Patchwork Orchestra – Reihe

Noch etwas ganz Besonderes ist die französische Sampler Reihe „patchwork orchestra“, die instrumentale spacige und hoch interessante 60er Musik vorstellt. Schon bei dem Artwork hat man sich da größte Mühe gegeben, das Spaceage der späten 60er einzufangen. Hier hört man deutlich, wo sich Bands wie „Broadcast“ oder „Air“ bedient haben. Offenbar sind zumindest die ersten zehn Ausgaben durchgängig gut, leider aber auch kaum zu bezahlen. Preislich geht es erst ab 70 Euro los… Auf youtube gibt es aber einen wunderbaren Chanel, der einzig Stücke dieser Sampler bereithält.

BBC Prom 15: The Songs of Scott Walker (1967-70)

Da ist eine ganz spannende Veranstaltung an mir vorbeigegangen: Am 3. Juli wurden in der Royal Albert Hall Stücke von Scott Walker mit Orchster dargeboten! Und zwar aus der Zeit von 1967-1970, also jener Periode, in der Scott Walker seinen legendären Ruf als existenzialistischer Crooner festigen konnte. Mit dabei sind u.a. Jarvis Cocker und Richard Hawley. Noch kann man sich das komplette Spektakel via youtube anhören. Vermutlich sollte man das bald tun, weil Walker sicher dafür sorgen wird, dass es wieder heruntergenommen wird…

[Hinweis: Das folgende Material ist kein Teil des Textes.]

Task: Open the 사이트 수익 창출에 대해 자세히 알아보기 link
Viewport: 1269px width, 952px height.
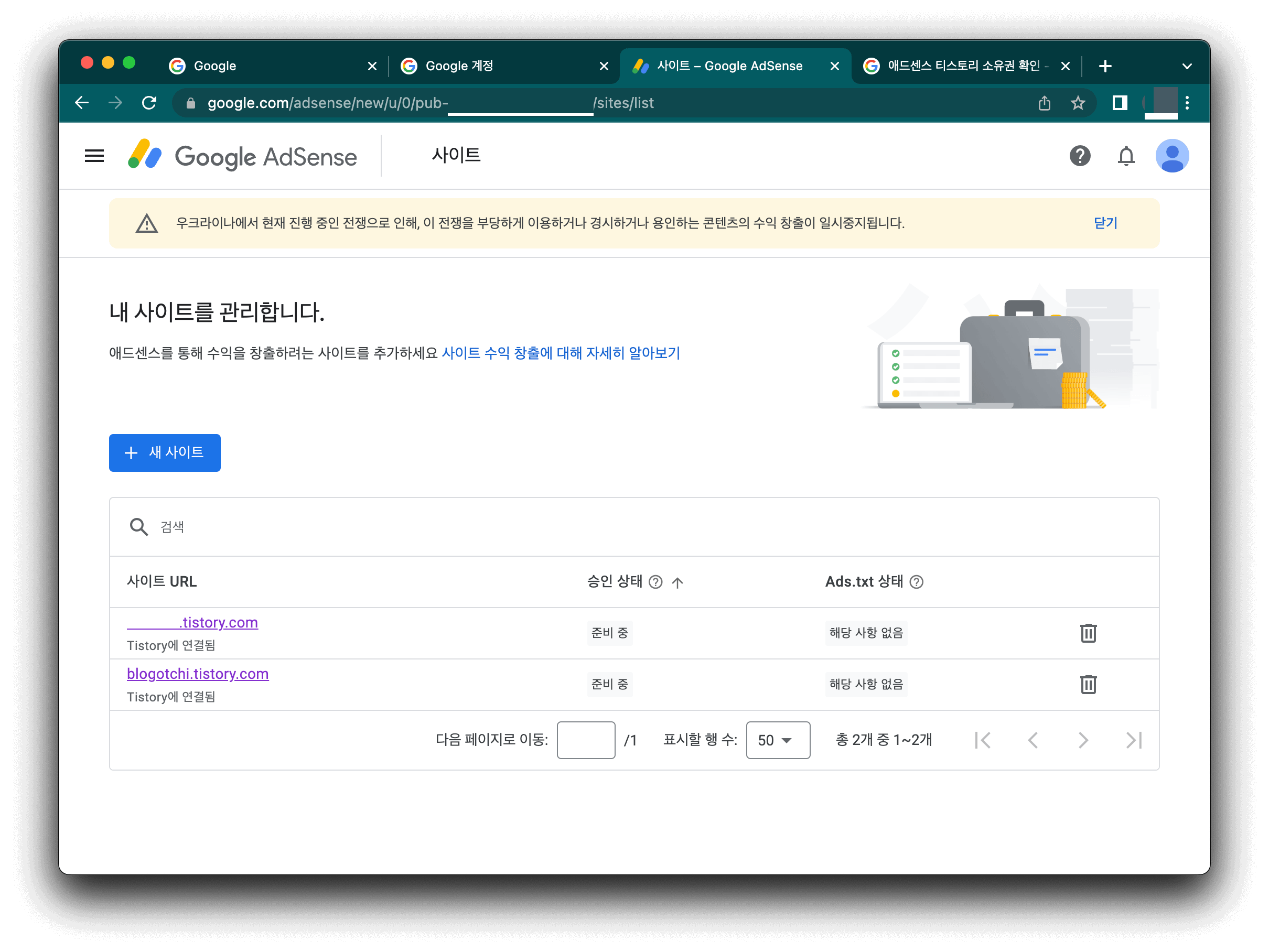Action: coord(561,353)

Underground Lovers – Staring At You Staring At Me

Die autralische Indiepop Band „Underground Lovers“, die seit 1990 interessant unkonventionellen Pop mit besonderen Melodien veröffentlichen, bringen diese Tage ihr neues Album heraus. Einige der vorab zu hörenden Stücke sind wirklich überzeugend:

Acid Baby Jesus

Die Athener 60ties Neo-Psychband hat es bis zum Label Fuzz Club geschafft und bringt ebenda am 29. September ihr neues Album heraus. Orgelterror und Schrabbelgitarre inklusive! Überhaupt machen die Herren das alles recht authentisch. Youtube schlägt einem dazu die „Mystic Braves“ vor, die ich ja etwas langweilig finde. „Acid Baby Jesus“ treiben allerdings Langeweile gekonnt mit Finesse aus.

Tango Mangalore

Der Grieche „Tango Mangalore“ aus Athen arbeitet an seinem ersten „richtigen“ Album. Seine bisherigen Download Alben fand ich ja eher durchwachsen. Zu krude war der Mix von Minimal und Horrorpunk. Nun hat er aber das erste Demostück des Albums veröffentlicht. Und das ist richtig überzeugend!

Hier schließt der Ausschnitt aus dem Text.